If the cloud of daily despair is lifted, people can see possibilities – including the possibility of looking for a half-decent job

In 2019, the then mayor Michael Tubbs began the SEED experiment. It was very simple: 125 randomly chosen people were each given $500 a month for two years.

That was it. No “deserving poor”, no moral tests, no work requirements, no instructions on how they should spend the money. They were simply monitored and compared to a control group that did not get this extra cash.

Conservatives would have predicted that the free money would make these people lazier, less motivated and, in the end, even more economically marginal. They would have no incentive to work.

In fact, what happened is that many more of the people who got the money ended up in full-time work. At the start of the experiment, just 28 per cent of the recipients were in full-time employment. After just a year, 40 per cent were.

Another result of the experiment helps us to understand why this should be so. The money really improved people’s mental health.

The recipients suffered far less depression, anxiety, hopelessness, fatigue and lack of concentration.
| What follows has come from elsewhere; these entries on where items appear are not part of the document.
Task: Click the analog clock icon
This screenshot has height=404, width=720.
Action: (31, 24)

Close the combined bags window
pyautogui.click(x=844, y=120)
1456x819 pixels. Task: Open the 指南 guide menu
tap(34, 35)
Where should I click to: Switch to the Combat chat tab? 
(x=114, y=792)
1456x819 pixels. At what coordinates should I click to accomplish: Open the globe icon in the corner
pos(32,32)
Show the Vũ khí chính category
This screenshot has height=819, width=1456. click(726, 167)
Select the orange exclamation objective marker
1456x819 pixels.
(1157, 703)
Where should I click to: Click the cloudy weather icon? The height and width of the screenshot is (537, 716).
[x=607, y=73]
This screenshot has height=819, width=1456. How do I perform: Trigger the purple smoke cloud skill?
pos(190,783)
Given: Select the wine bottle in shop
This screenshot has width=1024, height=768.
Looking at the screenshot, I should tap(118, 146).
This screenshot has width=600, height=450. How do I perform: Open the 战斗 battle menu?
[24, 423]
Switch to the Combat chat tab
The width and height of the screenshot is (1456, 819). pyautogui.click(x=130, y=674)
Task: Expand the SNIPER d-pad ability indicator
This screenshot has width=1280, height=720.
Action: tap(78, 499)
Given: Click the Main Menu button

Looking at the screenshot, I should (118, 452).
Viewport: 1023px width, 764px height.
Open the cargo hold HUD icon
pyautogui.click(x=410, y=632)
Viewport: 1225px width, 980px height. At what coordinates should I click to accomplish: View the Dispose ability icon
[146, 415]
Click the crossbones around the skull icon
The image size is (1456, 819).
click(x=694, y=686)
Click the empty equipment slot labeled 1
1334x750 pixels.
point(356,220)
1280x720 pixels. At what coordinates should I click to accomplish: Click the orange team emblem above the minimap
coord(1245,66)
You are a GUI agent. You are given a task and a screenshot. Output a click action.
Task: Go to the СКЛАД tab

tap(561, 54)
They felt much more in control of their lives. For people living in poverty, cash may be a much more effective mental health treatment than anything pharmacology has invented.

There’s no great mystery about this. Struggling every day to make ends meet is immensely stressful. Stress is terrible for both the body and the mind.

If you give people enough money to alleviate that stress, you increase their capacity to improve their own lives and those of their children. If the cloud of daily despair is lifted, people can see possibilities – including the possibility of looking for a half-decent job.

The case for a universal basic income, argued for so long by radicals, has been made even more powerfully by Covid

The pandemic has been, in many developed societies, a gigantic version of the Stockton experiment. A lot of people living in poverty got a lot of extra cash. There is little reason to doubt that for most of them life has become more dignified, less frantically anxious, more self-controlled.

The big problem, of course, is that so much of this has been framed as a temporary, emergency response to a one-off crisis. The pressure is on to take the money away again – and, in effect, to dump families back into poverty.

Yet, if there is any reality behind all the talk about “building back better” and not merely returning to the old bad habits, this cannot be accepted as an inevitability. The case for a universal basic income, argued for so long by radicals, has been made even more powerfully by Covid.

In responding to the pandemic, most governments recognised that access to enough money is as much a public health issue as is access to medical care. It was in nobody’s interest to let families become destitute and for their lives to become more chaotic.

What was obviously true as we faced into this crisis cannot be untrue as we slowly emerge from it. And there will, in any case, be other crises – climate change and automation alone will powerfully disrupt the economic lives of billions of people.

Money is not the solution to all social problems. But it is, for those who suffer most acutely from a shortage of it, something of a wonder drug. If it were an actual drug, we would spend fortunes to develop and deploy it and roll it out like a social vaccine.